Jalibah Southeast Air Base or Jalibah Air Base was a former military airport of the Iraqi Air Force. It is located around 370 km southeast of Baghdad. According to a report by the RAF, it had a main runway and two parallel taxiways as well as hardened air shelters (HAS) on each corner of the base.

== History ==
=== Operation Desert Storm - Air War phase ===
During the early days of the war, the RAF identified Jalibah as a Main Operating Base for Iraqi MiG-23s and MiG-29s. On the morning 18 January 1991, eight RAF Tornados took off from Dhahran to attack Jalibah's runways and HASs with JP233s, with USAF EF-111As and F-4G Wild Weasel aircraft providing SEAD support. Originally, these aircraft was supposed to attack a Scud missile site but the sortie was cancelled due to it being daylight. The No.4 Tornado had to turn back due to mechanical problems while remaining refuelled from a VC-10 tanker and approached the target area. The attack occurred 5:00AM and 5:15AM, with no anti-aircraft fire being encountered until 3 nmi south from an ammunition dump. Two other aircraft failed to deliver their weapons, including the No.3 aircraft which accidentally dropped its bombs 2 nmi north of the air base although the rest of attack went as planned.
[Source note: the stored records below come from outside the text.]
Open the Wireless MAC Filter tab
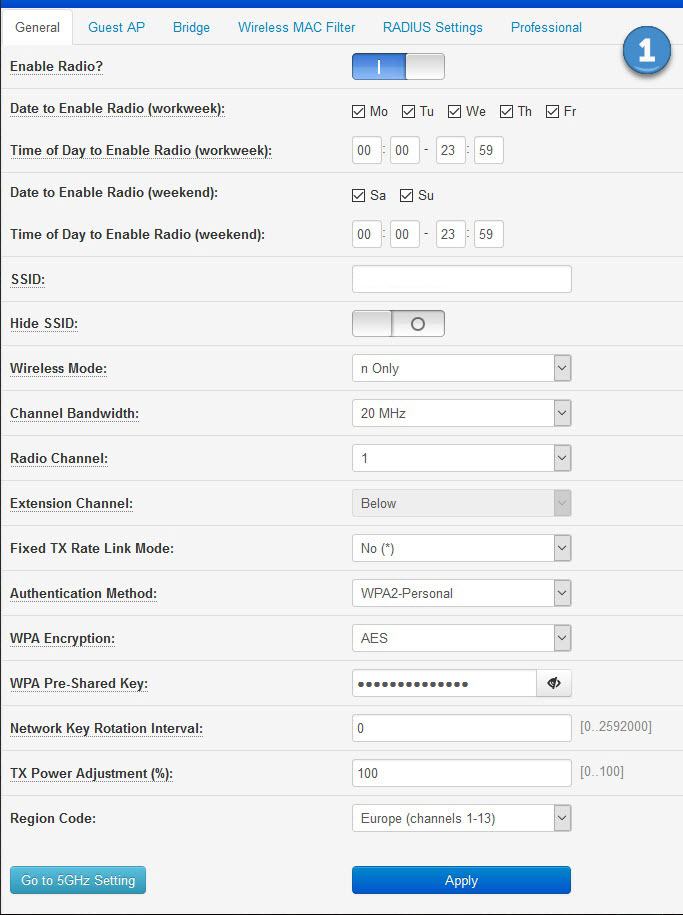This screenshot has width=683, height=915. click(x=296, y=27)
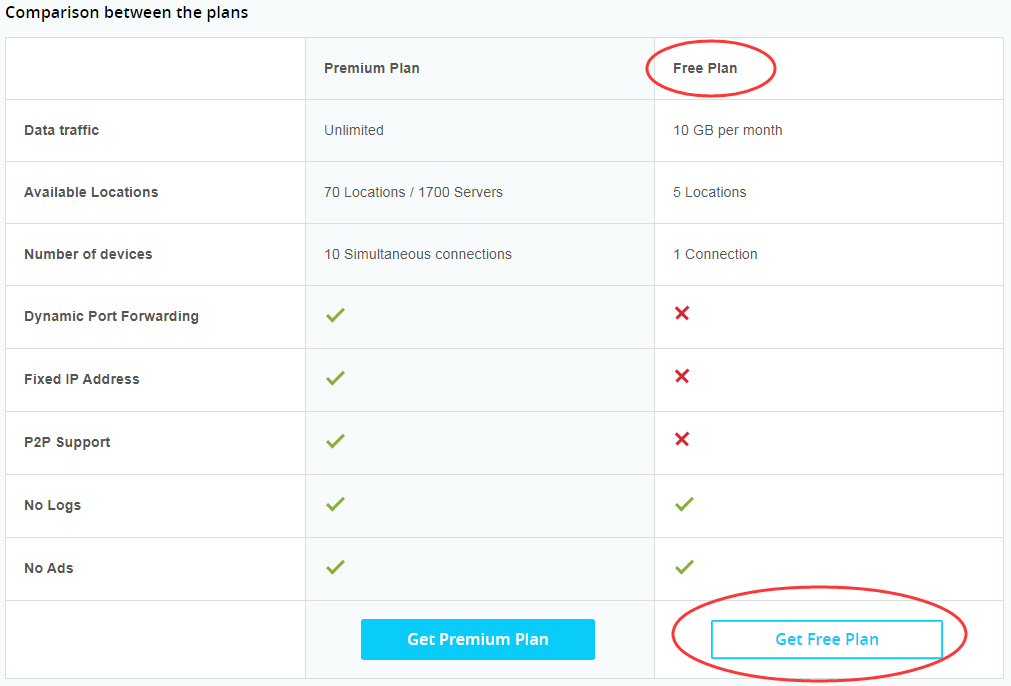Click Comparison between the plans heading
Viewport: 1011px width, 686px height.
click(x=126, y=13)
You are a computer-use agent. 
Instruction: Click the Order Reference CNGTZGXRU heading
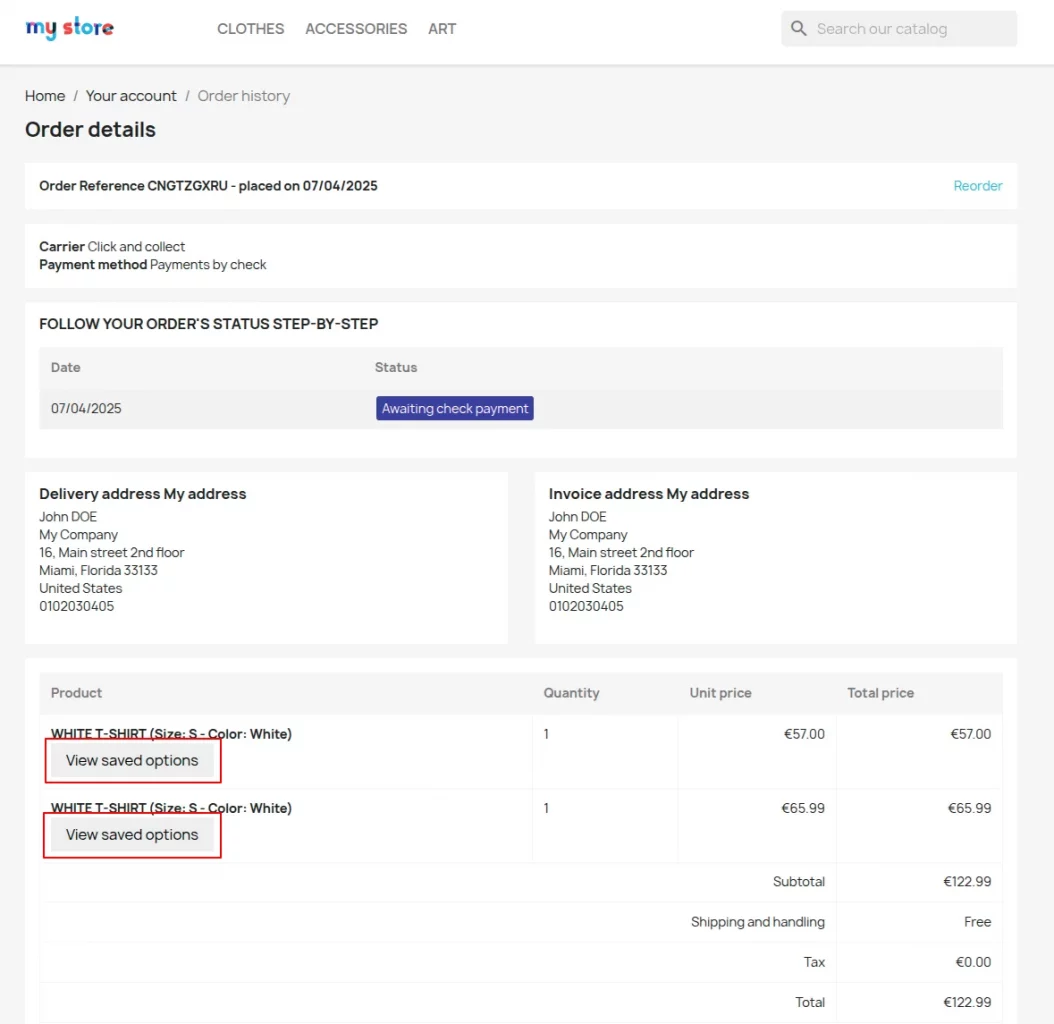pos(208,185)
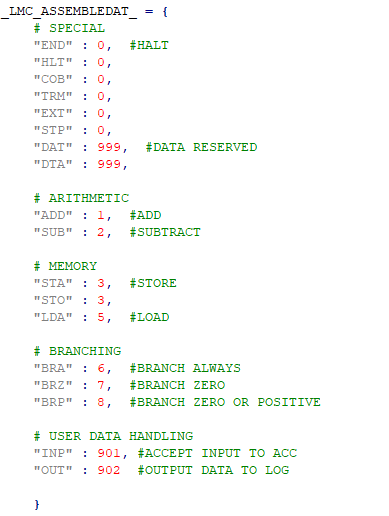This screenshot has height=516, width=389.
Task: Click the "ADD" key
Action: [53, 215]
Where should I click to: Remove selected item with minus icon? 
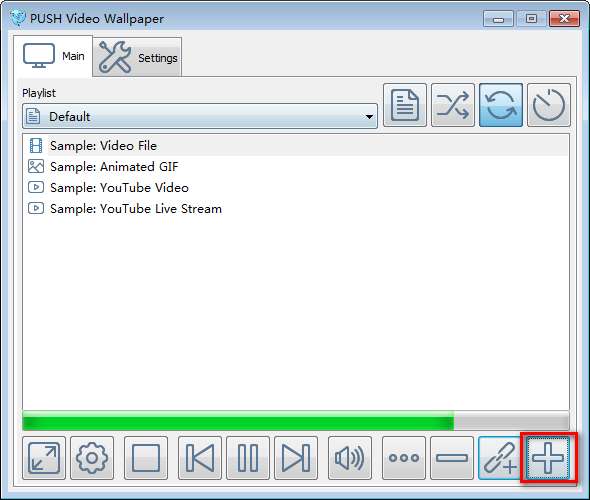[452, 458]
A Muharraq-Bahrain based RAF Tornado strike occurred on the evening of 21 January. This strike was conducted at medium altitude with aircraft using each eight 1,000 pound bombs and was supported by four USAF F-4Gs and two F-15C Eagles. Several SAMs were launched although the RAF pilots concluded that the SAMs were most likely unguided. Several hours later, the first Dhahran RAF Tornado medium level strike occurred on Jalibah, each aircraft carrying five 1,000 pound bombs.

=== Ground War phase ===
Towards the end of the war, the air base was the scene of the battle between the Iraqi Army and the US 2nd Brigade, 24th Infantry Division. On the 27th of February at 6:00AM, the US 2nd Brigade began the attack after an artillery barrage by supporting US Army forces. Among the Iraqi Losses were 20 aircraft (including an Su-25K Frogfoot-A) destroyed on the ground and a tank battalion. Jalibah Southeast Air Base was then captured by the US Army.